1. Enable ext4 support in the kernel
Kernel Configuration:
File Systems -> <*> The Extended 4 (ext4) filesystem [*] Ext4 extended attributes [*] Ext4 POSIX Access Control Lists [*] Ext4 Security Labels Enable the block layer [*] Support for large (2TB+) block devices and files
2. Prepare your SD card with an optimized ext4 filesystem
2.1 Create the ext4 partition
There could be many tools to prepare an ext4 partition in your SD card. Probably, the simplest way is to use gparted.
sudo gparted
See Figure 1 for an example setup of a new ext4 partition in an 8GB SD card using gparted. In this example, the SD card was assigned the device node /dev/sdb, and the new partition will be mapped to /dev/sdb1. This could be different in your computer.
Note: Please be careful, you don't want to format the wrong device or lose information.
2.2 Optimize the ext4 partition
The optimization consists on selecting the data mode for our fileystem as data=writeback. Over the three existing possible data modes (the other two being data=ordered and data=journal), writeback is the one that gets the best write performance out of ext4 by disabling journaling. For more information, read the "Data Mode" section from the Ext4 Filesystem kernel documentation.
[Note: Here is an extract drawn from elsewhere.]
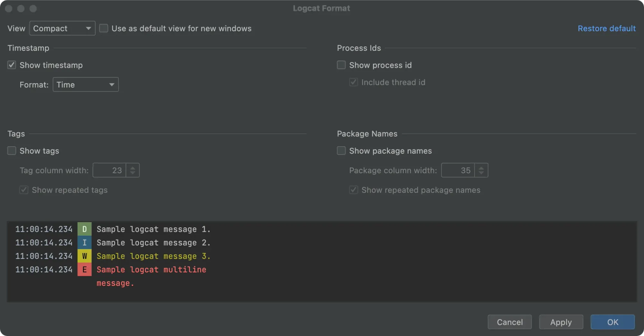Decrease package column width with down arrow

tap(481, 173)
sudo tune2fs -o journal_data_writeback /dev/sdb1 sudo tune2fs -O ^has_journal /dev/sdb1 sudo e2fsck -f /dev/sdb1
You can check your filesystem setup using:
dumpe2fs /dev/sdb1 | less
3. Mount the ext4 partition in your system
Mount the ext4 partition specifying the following flags for optimization:
- noatime,nodiratime - avoid writing access times
- data=writeback - tell mount we are mounting a filesystem with no journaling
To mount the ext4 fileystem at /mnt/sd in your board:
mkdir -p /mnt/sd mount -t ext4 -O noatime,nodirame,data=writeback /dev/mmcblk0p1 /mnt/sd
Note: These same flags can be specified in the /etc/fstab file.
4. Optimizing the virtual memory subsystem
The kernel's virtual memory subsystem allows to tune the writeout of dirty data to disk. In a write-intense scenario like dual-recording 1080P@30fps, this tuning can be fundamental to avoid crashing the system. Why? In just a fractions of a second, the amount of input data we've captured is huge and we need to write it eventually to disk; if the system waits too long to wake up its kernel's flusher threads, there will be too many data to write, and then the write process would consume completely the CPU for even seconds; consequences involve undesired behaviour (i.e. dropping frames while recording), and eventually these CPU load peaks can stall the system. The default setup of the vm subsystem is not optimal for these cases.
Here's the output of the gstperf element running the dual-record pipeline without vm optimizations. The CPU load peaks to 100% when the kernel's flusher threads wake up.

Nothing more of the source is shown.